→ AIM
Reproduce every line of the items below without changing anything.

(Item-finding records)
--- begin ---

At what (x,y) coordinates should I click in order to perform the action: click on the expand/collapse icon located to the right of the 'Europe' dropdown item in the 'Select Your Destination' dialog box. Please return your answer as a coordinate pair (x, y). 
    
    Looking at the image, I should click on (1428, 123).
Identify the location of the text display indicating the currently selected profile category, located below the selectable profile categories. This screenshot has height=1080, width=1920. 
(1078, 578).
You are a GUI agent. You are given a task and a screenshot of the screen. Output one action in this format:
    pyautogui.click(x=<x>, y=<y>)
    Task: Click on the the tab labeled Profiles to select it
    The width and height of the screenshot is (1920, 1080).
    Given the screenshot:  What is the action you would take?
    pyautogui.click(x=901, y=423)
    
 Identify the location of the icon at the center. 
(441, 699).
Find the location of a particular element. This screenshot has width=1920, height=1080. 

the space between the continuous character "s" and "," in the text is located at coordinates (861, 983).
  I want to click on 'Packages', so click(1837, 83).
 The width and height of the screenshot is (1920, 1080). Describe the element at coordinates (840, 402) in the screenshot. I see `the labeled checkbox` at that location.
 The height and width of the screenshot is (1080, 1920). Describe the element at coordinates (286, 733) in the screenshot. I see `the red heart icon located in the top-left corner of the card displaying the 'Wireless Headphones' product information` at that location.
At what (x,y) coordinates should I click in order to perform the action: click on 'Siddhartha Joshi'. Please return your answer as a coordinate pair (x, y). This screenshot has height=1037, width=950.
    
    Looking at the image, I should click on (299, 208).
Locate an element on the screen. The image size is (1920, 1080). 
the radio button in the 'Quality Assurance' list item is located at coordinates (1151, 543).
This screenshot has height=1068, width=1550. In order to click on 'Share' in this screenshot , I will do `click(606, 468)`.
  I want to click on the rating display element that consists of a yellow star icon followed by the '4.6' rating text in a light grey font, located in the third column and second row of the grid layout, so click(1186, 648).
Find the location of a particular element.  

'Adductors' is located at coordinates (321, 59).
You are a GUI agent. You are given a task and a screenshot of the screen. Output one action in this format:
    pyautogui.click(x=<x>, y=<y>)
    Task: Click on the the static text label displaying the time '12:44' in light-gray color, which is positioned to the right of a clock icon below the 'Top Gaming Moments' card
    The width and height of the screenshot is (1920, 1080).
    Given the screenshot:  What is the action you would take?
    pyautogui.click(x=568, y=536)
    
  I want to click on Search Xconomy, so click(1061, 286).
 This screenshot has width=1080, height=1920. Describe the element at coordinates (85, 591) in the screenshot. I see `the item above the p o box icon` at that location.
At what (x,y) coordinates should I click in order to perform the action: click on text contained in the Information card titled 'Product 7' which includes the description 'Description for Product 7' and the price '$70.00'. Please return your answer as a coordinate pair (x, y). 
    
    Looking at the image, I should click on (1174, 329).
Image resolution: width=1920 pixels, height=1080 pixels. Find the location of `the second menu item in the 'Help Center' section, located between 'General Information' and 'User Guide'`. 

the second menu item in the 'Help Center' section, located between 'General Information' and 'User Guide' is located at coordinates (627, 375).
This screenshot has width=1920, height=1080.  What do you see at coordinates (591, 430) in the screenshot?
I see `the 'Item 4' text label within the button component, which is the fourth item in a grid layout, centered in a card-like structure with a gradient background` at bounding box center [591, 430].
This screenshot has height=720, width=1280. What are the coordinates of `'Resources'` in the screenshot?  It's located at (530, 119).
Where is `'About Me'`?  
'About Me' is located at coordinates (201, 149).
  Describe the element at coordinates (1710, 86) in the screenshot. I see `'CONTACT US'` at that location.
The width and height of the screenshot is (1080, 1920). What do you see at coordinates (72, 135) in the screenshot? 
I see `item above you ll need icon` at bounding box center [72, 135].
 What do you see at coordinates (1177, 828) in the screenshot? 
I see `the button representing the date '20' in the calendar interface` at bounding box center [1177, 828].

--- end ---

→ RESULT OF THE TASK
At what (x,y) coordinates should I click in order to perform the action: click on the expand/collapse icon located to the right of the 'Europe' dropdown item in the 'Select Your Destination' dialog box. Please return your answer as a coordinate pair (x, y). 
    
    Looking at the image, I should click on (1428, 123).
Identify the location of the text display indicating the currently selected profile category, located below the selectable profile categories. This screenshot has height=1080, width=1920. 
(1078, 578).
You are a GUI agent. You are given a task and a screenshot of the screen. Output one action in this format:
    pyautogui.click(x=<x>, y=<y>)
    Task: Click on the the tab labeled Profiles to select it
    The width and height of the screenshot is (1920, 1080).
    Given the screenshot:  What is the action you would take?
    pyautogui.click(x=901, y=423)
    
 Identify the location of the icon at the center. 
(441, 699).
Find the location of a particular element. This screenshot has width=1920, height=1080. 

the space between the continuous character "s" and "," in the text is located at coordinates (861, 983).
  I want to click on 'Packages', so click(1837, 83).
 The width and height of the screenshot is (1920, 1080). Describe the element at coordinates (840, 402) in the screenshot. I see `the labeled checkbox` at that location.
 The height and width of the screenshot is (1080, 1920). Describe the element at coordinates (286, 733) in the screenshot. I see `the red heart icon located in the top-left corner of the card displaying the 'Wireless Headphones' product information` at that location.
At what (x,y) coordinates should I click in order to perform the action: click on 'Siddhartha Joshi'. Please return your answer as a coordinate pair (x, y). This screenshot has height=1037, width=950.
    
    Looking at the image, I should click on (299, 208).
Locate an element on the screen. The image size is (1920, 1080). 
the radio button in the 'Quality Assurance' list item is located at coordinates (1151, 543).
This screenshot has height=1068, width=1550. In order to click on 'Share' in this screenshot , I will do `click(606, 468)`.
  I want to click on the rating display element that consists of a yellow star icon followed by the '4.6' rating text in a light grey font, located in the third column and second row of the grid layout, so click(1186, 648).
Find the location of a particular element.  

'Adductors' is located at coordinates (321, 59).
You are a GUI agent. You are given a task and a screenshot of the screen. Output one action in this format:
    pyautogui.click(x=<x>, y=<y>)
    Task: Click on the the static text label displaying the time '12:44' in light-gray color, which is positioned to the right of a clock icon below the 'Top Gaming Moments' card
    The width and height of the screenshot is (1920, 1080).
    Given the screenshot:  What is the action you would take?
    pyautogui.click(x=568, y=536)
    
  I want to click on Search Xconomy, so click(1061, 286).
 This screenshot has width=1080, height=1920. Describe the element at coordinates (85, 591) in the screenshot. I see `the item above the p o box icon` at that location.
At what (x,y) coordinates should I click in order to perform the action: click on text contained in the Information card titled 'Product 7' which includes the description 'Description for Product 7' and the price '$70.00'. Please return your answer as a coordinate pair (x, y). 
    
    Looking at the image, I should click on (1174, 329).
Image resolution: width=1920 pixels, height=1080 pixels. Find the location of `the second menu item in the 'Help Center' section, located between 'General Information' and 'User Guide'`. 

the second menu item in the 'Help Center' section, located between 'General Information' and 'User Guide' is located at coordinates (627, 375).
This screenshot has width=1920, height=1080.  What do you see at coordinates (591, 430) in the screenshot?
I see `the 'Item 4' text label within the button component, which is the fourth item in a grid layout, centered in a card-like structure with a gradient background` at bounding box center [591, 430].
This screenshot has height=720, width=1280. What are the coordinates of `'Resources'` in the screenshot?  It's located at (530, 119).
Where is `'About Me'`?  
'About Me' is located at coordinates (201, 149).
  Describe the element at coordinates (1710, 86) in the screenshot. I see `'CONTACT US'` at that location.
The width and height of the screenshot is (1080, 1920). What do you see at coordinates (72, 135) in the screenshot? 
I see `item above you ll need icon` at bounding box center [72, 135].
 What do you see at coordinates (1177, 828) in the screenshot? 
I see `the button representing the date '20' in the calendar interface` at bounding box center [1177, 828].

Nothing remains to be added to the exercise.